Why the Gradient Points Toward Increasing Loss

The gradient of a loss function \(L\) with respect to model parameters \(W\) (e.g., weights) points in the direction of steepest ascent. To minimize the loss, we move in the opposite direction of the gradient. Here’s the mathematical intuition.


1. Gradient Direction and Taylor Expansion

Near a point \(W\), the loss \(L\) can be approximated using a first-order Taylor expansion:

\[ L(W + \Delta W) \approx L(W) + \nabla_W L \cdot \Delta W \]

  • \(\nabla_W L = \left( \frac{\partial L}{\partial W_1}, \frac{\partial L}{\partial W_2}, \dots \right)^T\) is the gradient.
  • \(\Delta W\) is a small step in parameter space.

Key Insight:

  • If \(\Delta W = \alpha \nabla_W L\) (move along the gradient): \[ L(W + \alpha \nabla_W L) \approx L(W) + \alpha \|\nabla_W L\|^2 \] Since \(\|\nabla_W L\|^2 \geq 0\), the loss increases.
  • If \(\Delta W = -\alpha \nabla_W L\) (move against the gradient): \[ L(W - \alpha \nabla_W L) \approx L(W) - \alpha \|\nabla_W L\|^2 \] The loss decreases.

2. Visualizing Gradient Descent in R

Let’s simulate a quadratic loss function \(L(w) = (w - 2)^2\) (convex, single parameter \(w\)).

# Define loss function and its gradient
L <- function(w) (w - 2)^2
grad_L <- function(w) 2 * (w - 2)

# Plot the loss function
w_values <- seq(-1, 5, by = 0.1)
df <- data.frame(w = w_values, Loss = L(w_values))

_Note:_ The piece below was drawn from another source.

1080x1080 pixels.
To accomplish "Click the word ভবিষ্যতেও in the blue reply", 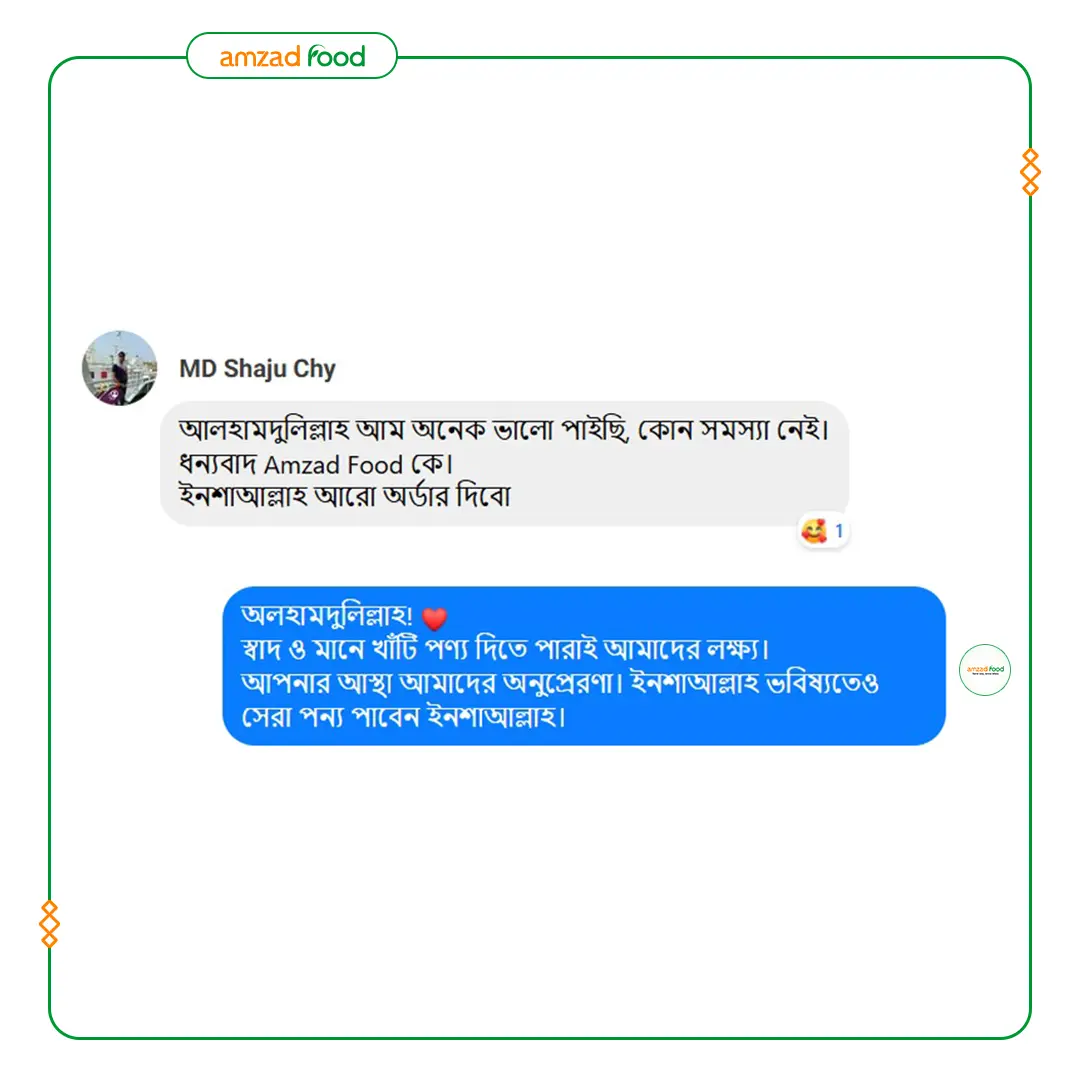I will coord(823,683).
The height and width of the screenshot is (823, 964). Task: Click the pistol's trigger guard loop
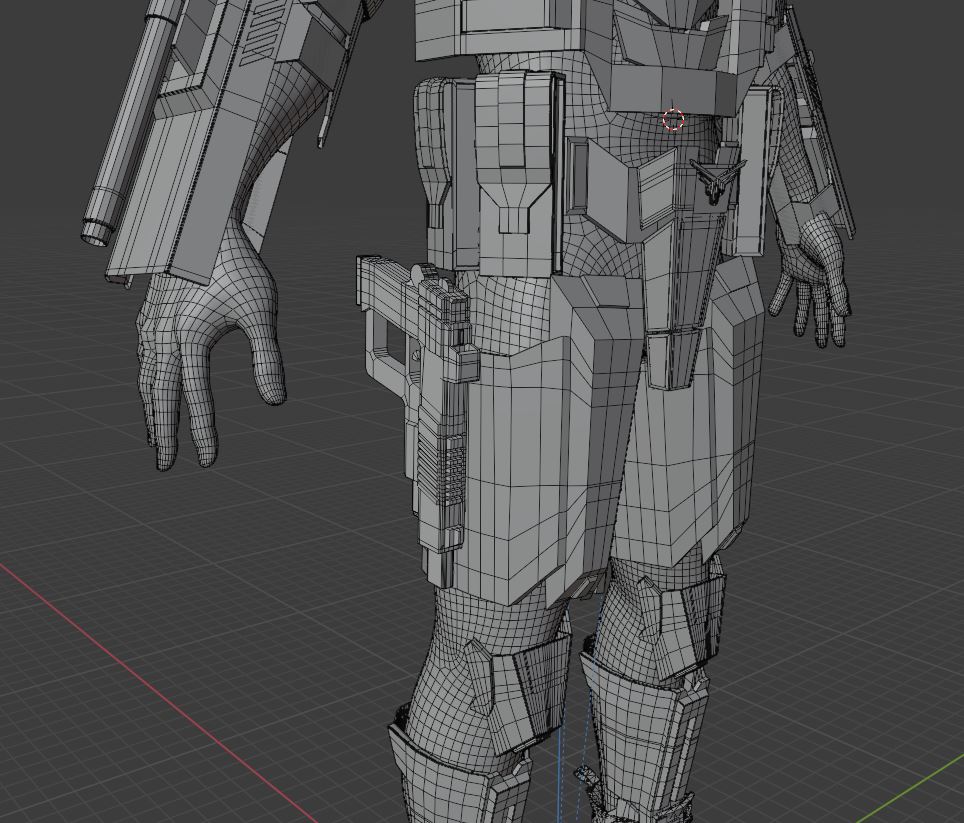tap(388, 340)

ggplot(df, aes(w, Loss)) +
  geom_line(color = "blue", linewidth = 1) +
  labs(title = "Loss Function L(w) = (w - 2)²",
       x = "Parameter (w)",
       y = "Loss") +
  theme_minimal()

Gradient Direction:

At \(w = 0\): - Gradient \(\nabla_w L = 2(0 - 2) = -4\) (points left, but steepest ascent is to the right because loss increases as \(w\) moves from 0 to -4). - To decrease loss, we move opposite to the gradient: \(w \gets w - \alpha \nabla_w L\).

# Current point (w = 0)
w_current <- 0
alpha <- 0.1

# Update rule: w_new = w_current - α * gradient
w_new <- w_current - alpha * grad_L(w_current)

cat("Initial w:", w_current, "| Loss:", L(w_current), "\n")
## Initial w: 0 | Loss: 4
cat("After gradient step (α = 0.1):", w_new, "| Loss:", L(w_new))
## After gradient step (α = 0.1): 0.4 | Loss: 2.56

Output:

Initial w: 0 | Loss: 4 
After gradient step (α = 0.1): 0.4 | Loss: 2.56
  • The loss decreased from 4 to 2.56 by moving against the gradient.

3. Formal Justification

For a small step \(\alpha\), the change in loss is: \[ \Delta L = L(W + \Delta W) - L(W) \approx \nabla_W L \cdot \Delta W \]

  • If \(\Delta W = -\alpha \nabla_W L\): \[ \Delta L \approx -\alpha \|\nabla_W L\|^2 \leq 0 \] Loss always decreases (for convex functions and small \(\alpha\)).

Summary

  1. The gradient \(\nabla_W L\) points toward steepest ascent (increasing loss).
  2. To minimize loss, update parameters in the opposite direction:
    \[ W \gets W - \alpha \nabla_W L \]
  3. The learning rate \(\alpha\) controls the step size.